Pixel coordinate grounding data

+ + + +

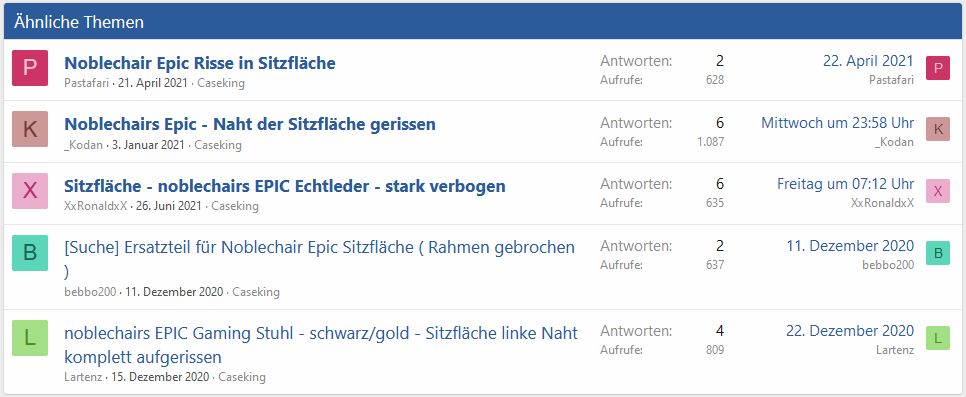
Task: Open thread Noblechair Epic Risse in Sitzfläche
Action: tap(200, 63)
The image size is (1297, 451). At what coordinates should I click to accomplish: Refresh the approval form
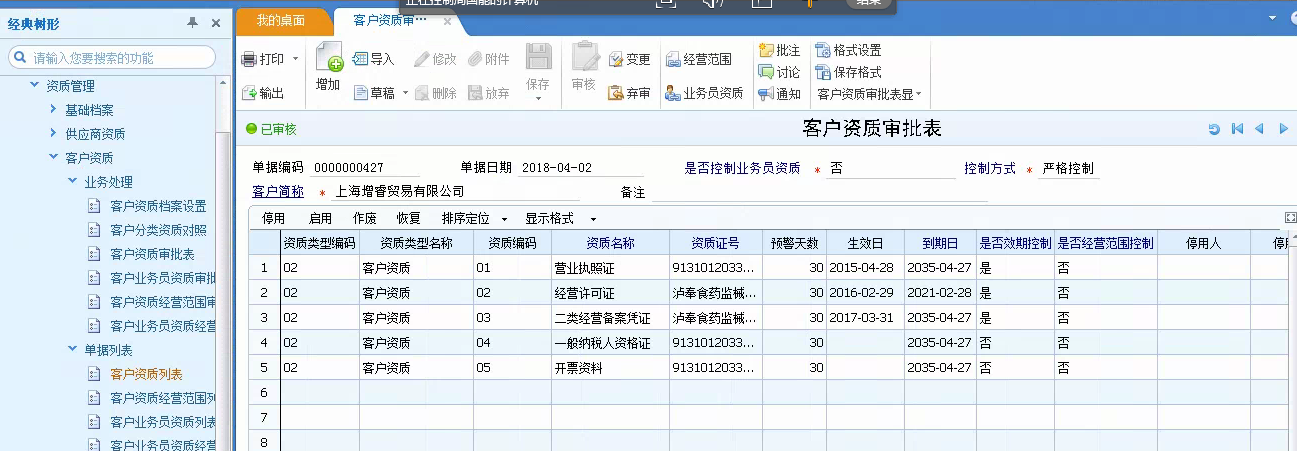[1214, 129]
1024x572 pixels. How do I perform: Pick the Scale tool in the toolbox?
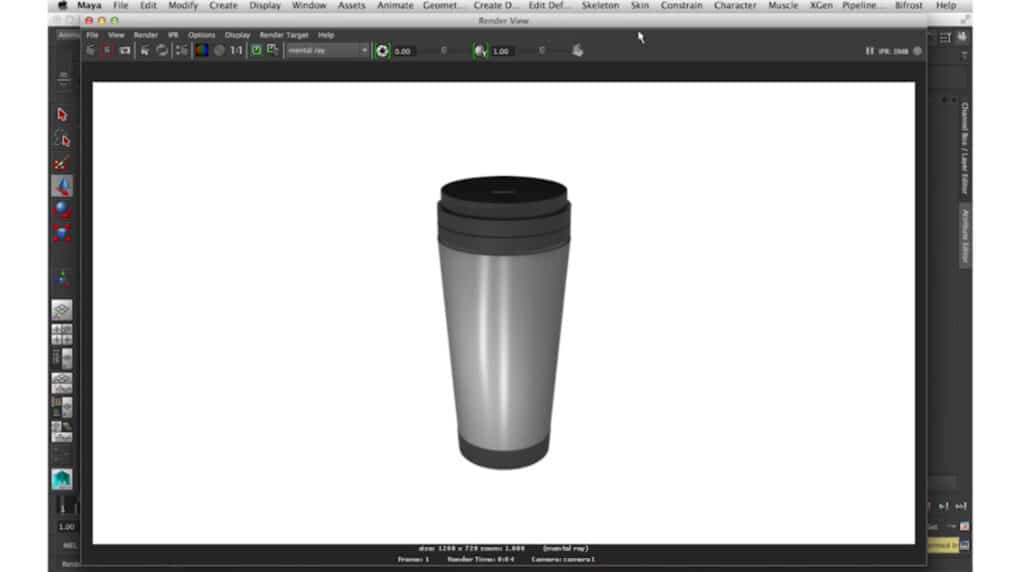pos(62,233)
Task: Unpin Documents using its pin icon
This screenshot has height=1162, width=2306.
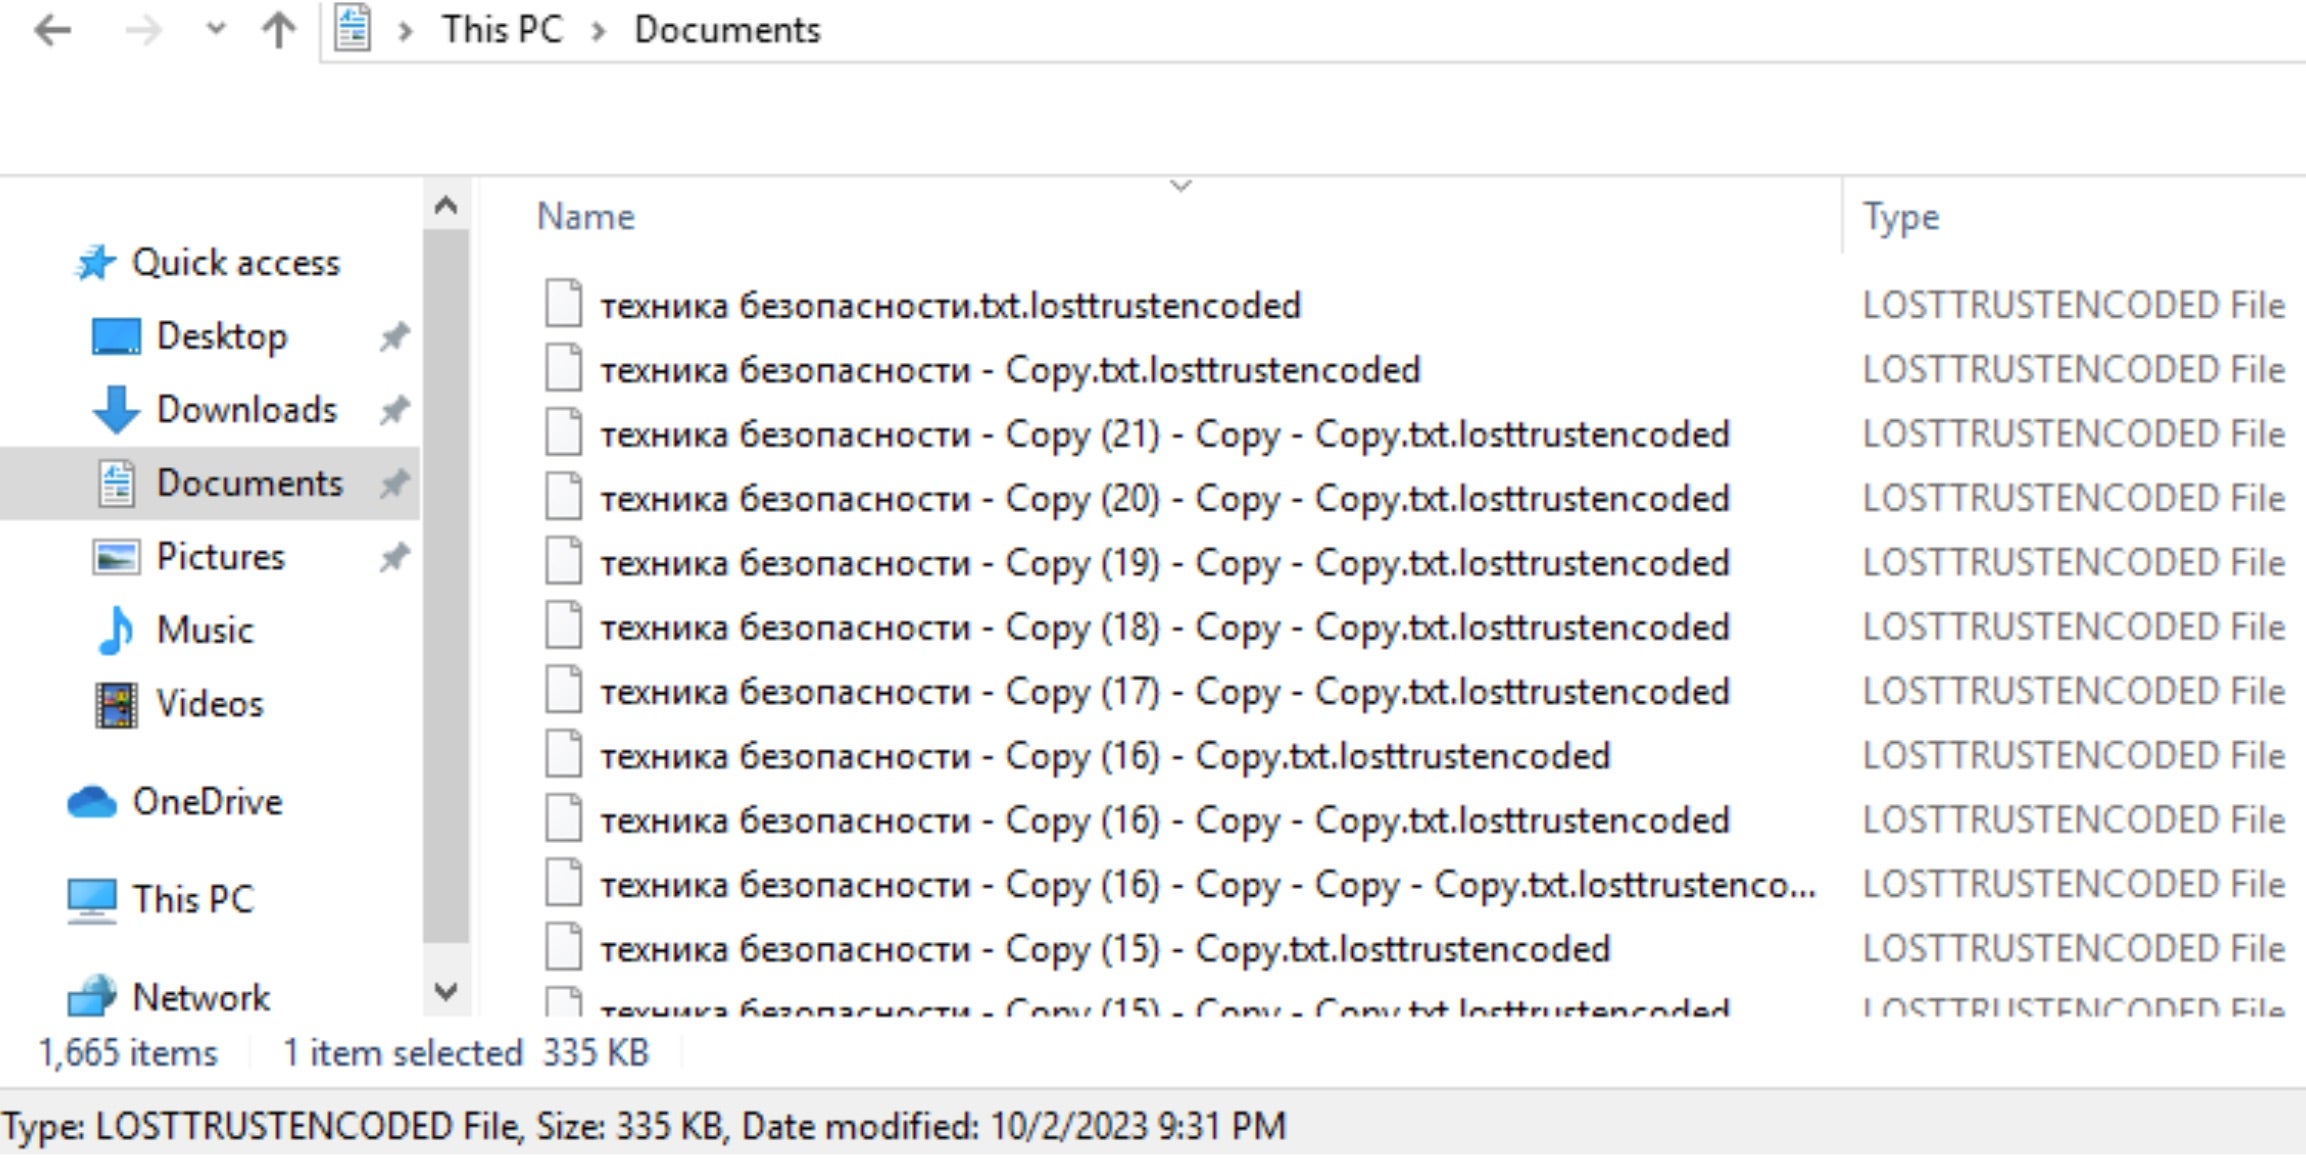Action: coord(395,484)
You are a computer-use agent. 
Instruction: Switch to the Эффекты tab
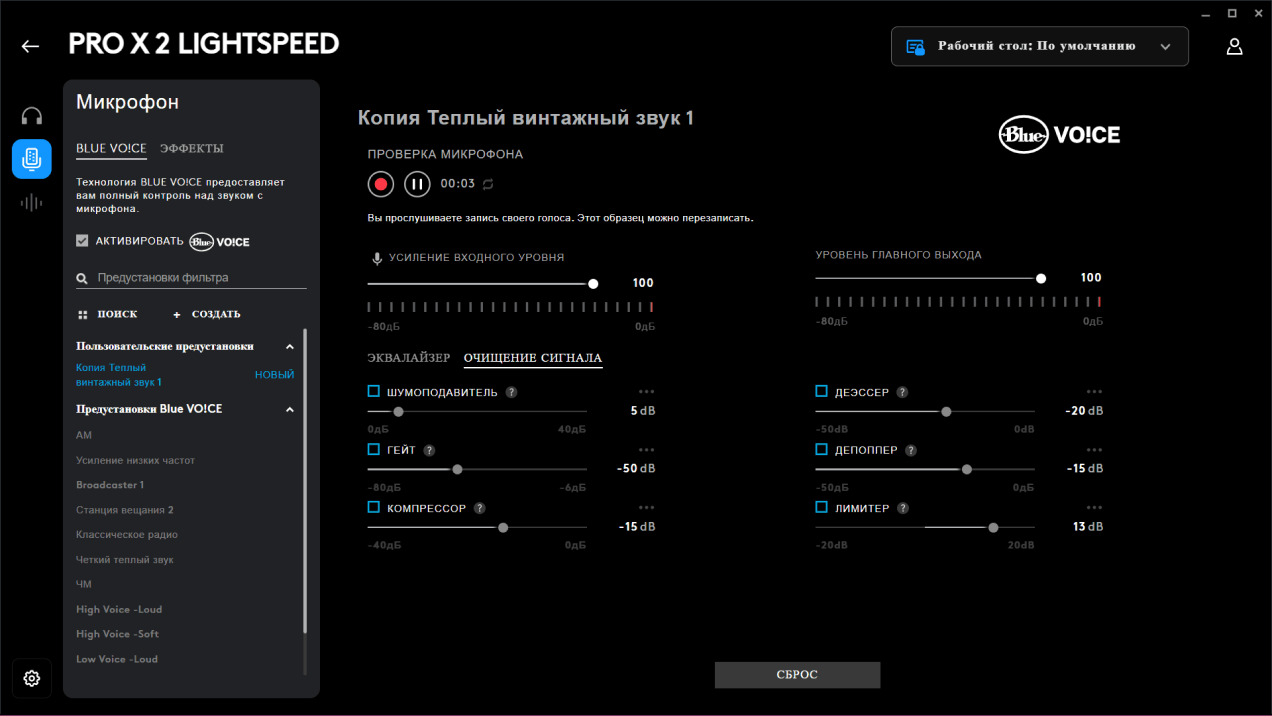(x=192, y=148)
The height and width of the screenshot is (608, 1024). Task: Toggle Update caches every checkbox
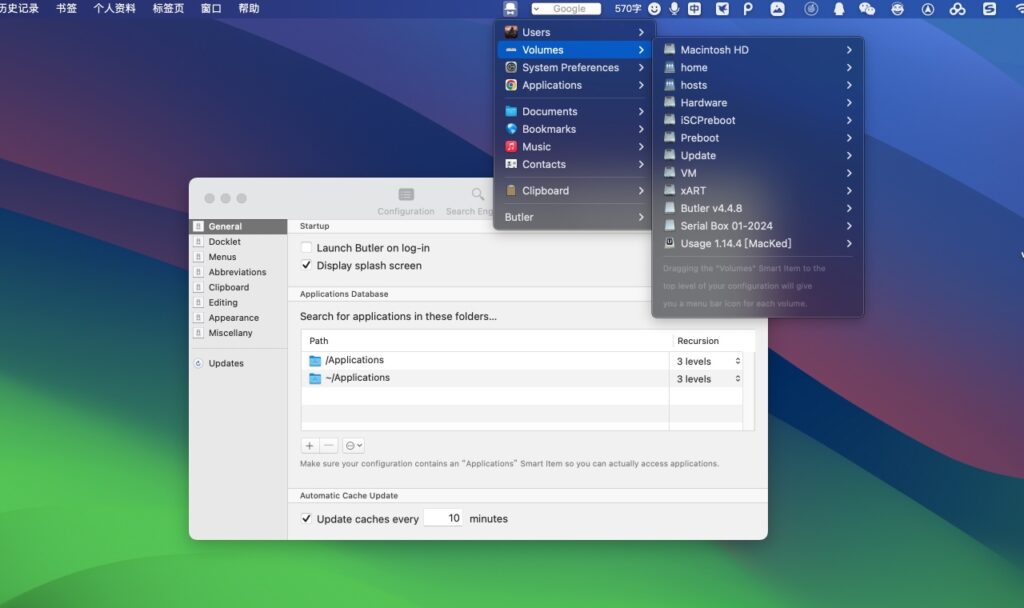[x=307, y=519]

+ + + +

* _What the task requires_: The answer must be an exact copy of the lines from the one that holds "The image size" through the end of the data, both included, with no pictures.

* _Your solution_:
The image size is (1297, 451). At what coordinates should I click to accomplish: Refresh the approval form
[1214, 129]
1024x572 pixels. How do I perform: Pick the Scale tool in the toolbox?
pos(62,233)
Task: Unpin Documents using its pin icon
This screenshot has height=1162, width=2306.
Action: coord(395,484)
You are a computer-use agent. 
Instruction: Switch to the Эффекты tab
(x=192, y=148)
The height and width of the screenshot is (608, 1024). Task: Toggle Update caches every checkbox
[x=307, y=519]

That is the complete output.